Yuqana membawa Putri Zaitunah melewati wilayah Al-Jadatul-Udlma (الجادةالعظمى) menuju Anthakiyah, sambil mencari mata-mata pasukan Muslimiin atau kaum dzimmi.[3] Yuqana memacu kudanya diiringi oleh 2.200 pasukan berkuda, menyusuri jalan ke arah hutan Dibaj.[4] 

Di malam yang gelap itu Yuqana terkejut oleh datangnya
pasukan berkuda yang ketakutan. Yuqana bertanya, “Ada apa?.” 
Mereka menjawab, “Yang mulia, di depan sana ada pasukan yang sedang istirahat. Setelah kami cek, ternyata mereka pasukan Arab yang sedang tidur.” 

Yuqana berkata, “Bersiaplah menghadapi mereka untuk membela agama kalian! Berjihadlah untuk memerangi musuh dan membela putri raja! Jangan sampai mereka menawan putri raja yang mulia!.”
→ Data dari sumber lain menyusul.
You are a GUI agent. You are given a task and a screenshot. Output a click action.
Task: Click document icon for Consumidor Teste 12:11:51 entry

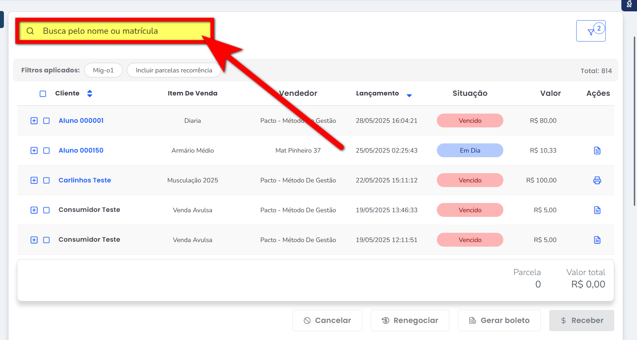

[1] لَيْسَ لَكَ مِنَ الْأَمْرِ شَيْءٌ [آل عمران/128]. Artinya: Sejak dulu kau bukanlah penguasa perkara sedikitpun. La sebelum laka diartikan penguasa karena tamlik. Syaiun di sini diartikan sedikitpun.
[2] Beberapa negri yang disebut oleh Hiraqla ini penduduknya telah banyak yang Islam.
[3] Kaum dzimmi adalah taklukan kaum Muslimmiin.
[4] Dibaj artinya sutra. Hutan itu pernah dilewati putri dan menantu Hiraqla bernama Raja Tuma dengan berbusana sutra dibaj yang gemerlapan, sehingga hutan itu dinamakan Hutan Dibaj atau Marjuddibaj.